→ Required action
Find the line with "Click the arrow of the year selector" in the listing below. Write it out exactly, along with every later line up to the final one.

→ Source records
═══

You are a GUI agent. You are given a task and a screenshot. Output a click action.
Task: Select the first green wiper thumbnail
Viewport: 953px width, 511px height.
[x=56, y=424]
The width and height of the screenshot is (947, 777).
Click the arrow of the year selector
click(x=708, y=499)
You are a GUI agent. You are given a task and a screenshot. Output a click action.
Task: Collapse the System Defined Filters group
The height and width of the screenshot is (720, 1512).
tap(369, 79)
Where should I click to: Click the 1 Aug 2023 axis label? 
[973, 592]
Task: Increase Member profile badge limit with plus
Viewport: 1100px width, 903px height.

═══

→ Answer
Click the arrow of the year selector
click(x=708, y=499)
You are a GUI agent. You are given a task and a screenshot. Output a click action.
Task: Collapse the System Defined Filters group
The height and width of the screenshot is (720, 1512).
tap(369, 79)
Where should I click to: Click the 1 Aug 2023 axis label? 
[973, 592]
Task: Increase Member profile badge limit with plus
Viewport: 1100px width, 903px height.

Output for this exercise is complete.